In Coleman, the plaintiff brought three federal lawsuits during his incarceration that had been dismissed on grounds enumerated in §1915(g). Following the appeal of his third dismissal, but before the appellate court’s ruling on that appeal, Coleman filed four new federal lawsuits between April 2010 and January 2011, and moved to proceed in forma pauperis in each one. The district court denied each of Coleman’s four in forma pauperis requests holding that “a dismissal counts as a strike even if it is pending on appeal at the time that the plaintiff files his new action.” The Sixth Circuit agreed with the district court and denied Coleman’s requests, albeit on different grounds.  The United States Supreme Court granted certiorari to resolve whether a dismissal of an in forma pauperis request on a statutorily enumerated ground counts as a strike while an appeal of that dismissal remains pending.  The Supreme Court held that it does.
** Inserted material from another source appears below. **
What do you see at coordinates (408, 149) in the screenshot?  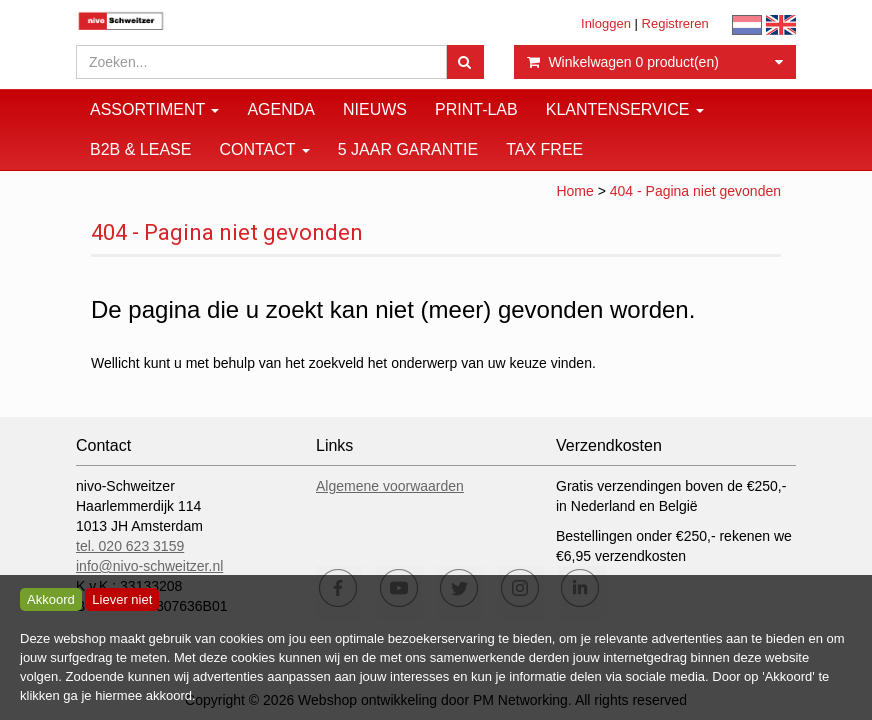 I see `5 JAAR GARANTIE` at bounding box center [408, 149].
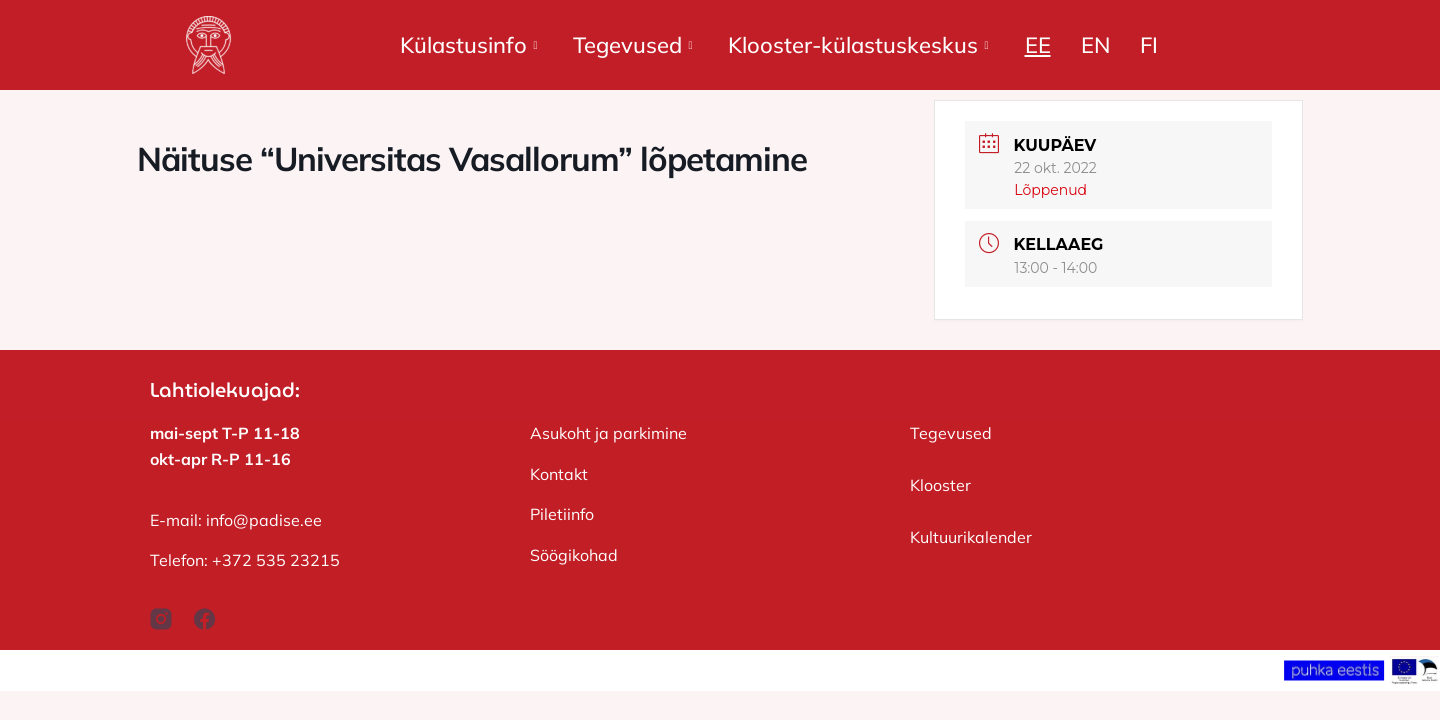 This screenshot has width=1440, height=720. What do you see at coordinates (468, 45) in the screenshot?
I see `Külastusinfo` at bounding box center [468, 45].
The Court summarily rejected Coleman’s argument for an expansion of the word “dismissed” in the statute to include appellate activity by citing to the plain language of the statute, treatment of the word “dismissed” in case law and an analysis of congressional intent within the statute from a linguistic and practical matter.  The Court acknowledged that while there was a risk that a litigant that might find themselves wrongfully deprived of in forma pauperis status, that risk was “not great” since there were various remedies to ameliorate any adverse effects of the deprivation within the existing Federal Rules of Civil Procedure.

Serial litigants who file numerous frivolous in forma pauperis lawsuits waste defendants’ resources, the court’s time and impede the prompt resolution of cases.  As those litigants begin to feel the impact of this decision, the benefit to the judicial system will be felt through the weeding out of meritless claims.